-- What this task involves --
Copy every line below precisely, leaving nothing out.

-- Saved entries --

^^^^^^^^

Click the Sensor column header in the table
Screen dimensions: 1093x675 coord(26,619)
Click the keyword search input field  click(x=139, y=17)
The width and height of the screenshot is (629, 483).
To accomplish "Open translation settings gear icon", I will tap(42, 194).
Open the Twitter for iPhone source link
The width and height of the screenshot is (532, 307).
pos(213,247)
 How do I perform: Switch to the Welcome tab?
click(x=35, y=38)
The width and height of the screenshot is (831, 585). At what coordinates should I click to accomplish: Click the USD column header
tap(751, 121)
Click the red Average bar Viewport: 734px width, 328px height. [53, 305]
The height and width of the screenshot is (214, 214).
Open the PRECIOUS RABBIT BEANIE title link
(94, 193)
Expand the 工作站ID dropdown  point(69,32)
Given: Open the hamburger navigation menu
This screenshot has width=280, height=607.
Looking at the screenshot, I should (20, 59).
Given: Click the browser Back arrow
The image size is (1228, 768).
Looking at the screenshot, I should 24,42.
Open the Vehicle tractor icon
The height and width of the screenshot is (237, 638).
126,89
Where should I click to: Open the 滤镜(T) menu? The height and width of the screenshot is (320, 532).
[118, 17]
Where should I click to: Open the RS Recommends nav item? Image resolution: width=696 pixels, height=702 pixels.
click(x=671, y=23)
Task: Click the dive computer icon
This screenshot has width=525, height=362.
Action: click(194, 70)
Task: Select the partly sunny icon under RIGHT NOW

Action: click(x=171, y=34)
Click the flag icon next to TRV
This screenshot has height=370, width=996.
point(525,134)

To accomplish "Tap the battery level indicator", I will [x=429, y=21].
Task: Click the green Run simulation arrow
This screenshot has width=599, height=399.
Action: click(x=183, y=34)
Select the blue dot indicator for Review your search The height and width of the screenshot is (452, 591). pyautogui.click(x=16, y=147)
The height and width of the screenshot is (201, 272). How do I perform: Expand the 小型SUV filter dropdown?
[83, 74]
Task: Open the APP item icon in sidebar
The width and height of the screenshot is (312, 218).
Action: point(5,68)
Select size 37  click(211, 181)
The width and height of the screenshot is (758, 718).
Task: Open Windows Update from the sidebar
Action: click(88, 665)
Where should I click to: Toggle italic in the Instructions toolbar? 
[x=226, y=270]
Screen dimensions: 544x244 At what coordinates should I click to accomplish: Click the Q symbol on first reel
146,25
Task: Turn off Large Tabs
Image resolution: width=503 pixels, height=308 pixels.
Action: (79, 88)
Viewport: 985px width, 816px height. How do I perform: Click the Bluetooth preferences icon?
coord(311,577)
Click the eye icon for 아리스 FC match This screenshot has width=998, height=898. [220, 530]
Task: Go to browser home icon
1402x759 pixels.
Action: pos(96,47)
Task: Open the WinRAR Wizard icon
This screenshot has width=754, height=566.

^^^^^^^^

-- Exercise result --
Click the Sensor column header in the table
Screen dimensions: 1093x675 coord(26,619)
Click the keyword search input field  click(x=139, y=17)
The width and height of the screenshot is (629, 483).
To accomplish "Open translation settings gear icon", I will tap(42, 194).
Open the Twitter for iPhone source link
The width and height of the screenshot is (532, 307).
pos(213,247)
 How do I perform: Switch to the Welcome tab?
click(x=35, y=38)
The width and height of the screenshot is (831, 585). At what coordinates should I click to accomplish: Click the USD column header
tap(751, 121)
Click the red Average bar Viewport: 734px width, 328px height. [53, 305]
The height and width of the screenshot is (214, 214).
Open the PRECIOUS RABBIT BEANIE title link
(94, 193)
Expand the 工作站ID dropdown  point(69,32)
Given: Open the hamburger navigation menu
This screenshot has width=280, height=607.
Looking at the screenshot, I should (20, 59).
Given: Click the browser Back arrow
The image size is (1228, 768).
Looking at the screenshot, I should 24,42.
Open the Vehicle tractor icon
The height and width of the screenshot is (237, 638).
126,89
Where should I click to: Open the 滤镜(T) menu? The height and width of the screenshot is (320, 532).
[118, 17]
Where should I click to: Open the RS Recommends nav item? Image resolution: width=696 pixels, height=702 pixels.
click(x=671, y=23)
Task: Click the dive computer icon
This screenshot has width=525, height=362.
Action: click(194, 70)
Task: Select the partly sunny icon under RIGHT NOW

Action: click(x=171, y=34)
Click the flag icon next to TRV
This screenshot has height=370, width=996.
point(525,134)

To accomplish "Tap the battery level indicator", I will [x=429, y=21].
Task: Click the green Run simulation arrow
This screenshot has width=599, height=399.
Action: click(x=183, y=34)
Select the blue dot indicator for Review your search The height and width of the screenshot is (452, 591). pyautogui.click(x=16, y=147)
The height and width of the screenshot is (201, 272). How do I perform: Expand the 小型SUV filter dropdown?
[83, 74]
Task: Open the APP item icon in sidebar
The width and height of the screenshot is (312, 218).
Action: point(5,68)
Select size 37  click(211, 181)
The width and height of the screenshot is (758, 718).
Task: Open Windows Update from the sidebar
Action: click(88, 665)
Where should I click to: Toggle italic in the Instructions toolbar? 
[x=226, y=270]
Screen dimensions: 544x244 At what coordinates should I click to accomplish: Click the Q symbol on first reel
146,25
Task: Turn off Large Tabs
Image resolution: width=503 pixels, height=308 pixels.
Action: (79, 88)
Viewport: 985px width, 816px height. How do I perform: Click the Bluetooth preferences icon?
coord(311,577)
Click the eye icon for 아리스 FC match This screenshot has width=998, height=898. [220, 530]
Task: Go to browser home icon
1402x759 pixels.
Action: pos(96,47)
Task: Open the WinRAR Wizard icon
This screenshot has width=754, height=566.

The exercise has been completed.